_Task objective:_ Which lines of the material hold the word "column"? Copy each one.

_Supplied records:_

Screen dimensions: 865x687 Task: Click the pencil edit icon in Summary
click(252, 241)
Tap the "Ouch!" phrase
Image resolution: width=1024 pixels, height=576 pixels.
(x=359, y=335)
* * *
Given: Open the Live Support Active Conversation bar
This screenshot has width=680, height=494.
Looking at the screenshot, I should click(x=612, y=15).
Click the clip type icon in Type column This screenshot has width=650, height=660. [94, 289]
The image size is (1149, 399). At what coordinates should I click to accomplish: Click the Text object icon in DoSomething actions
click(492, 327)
==
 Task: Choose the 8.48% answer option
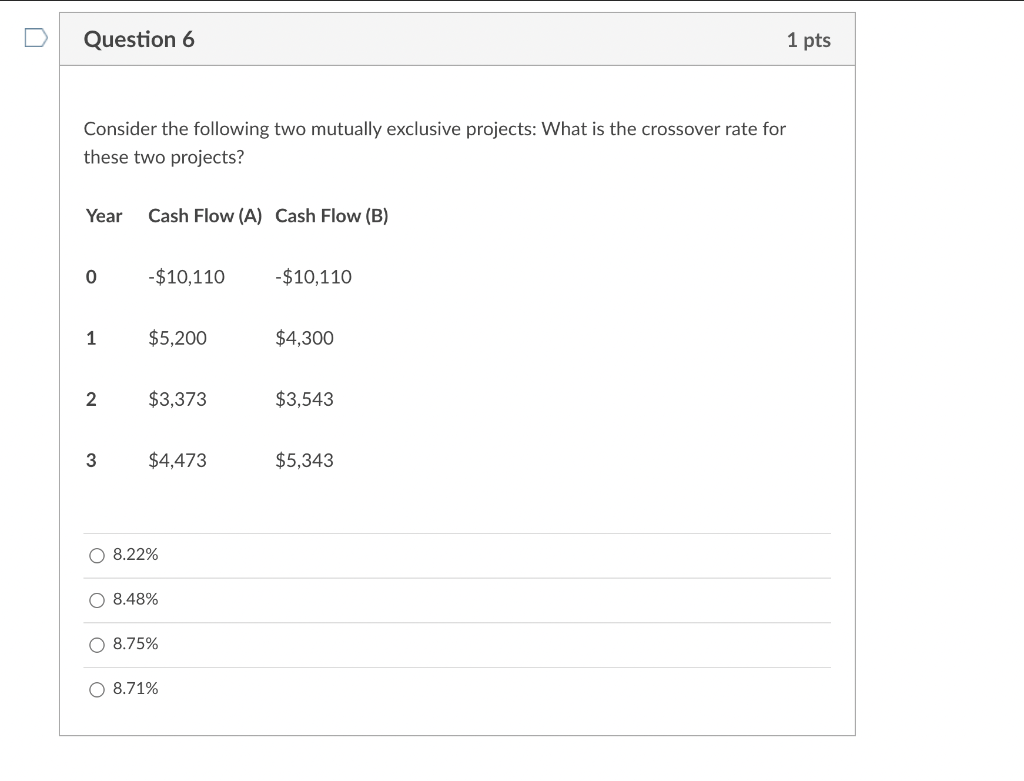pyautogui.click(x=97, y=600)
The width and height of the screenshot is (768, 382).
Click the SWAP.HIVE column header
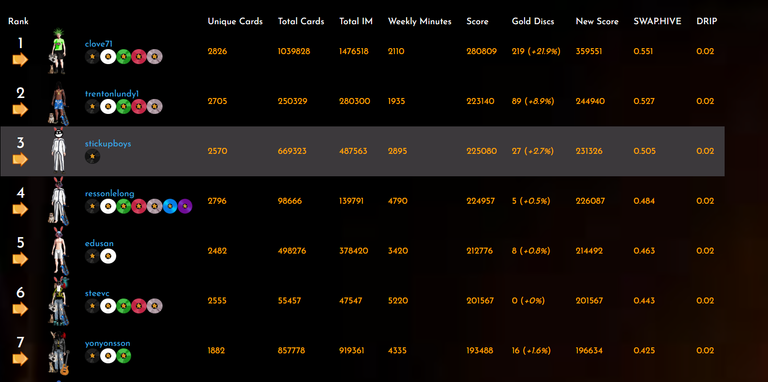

_Solved problem:_
Click the clip type icon in Type column This screenshot has width=650, height=660. [94, 289]
Click the SWAP.HIVE column header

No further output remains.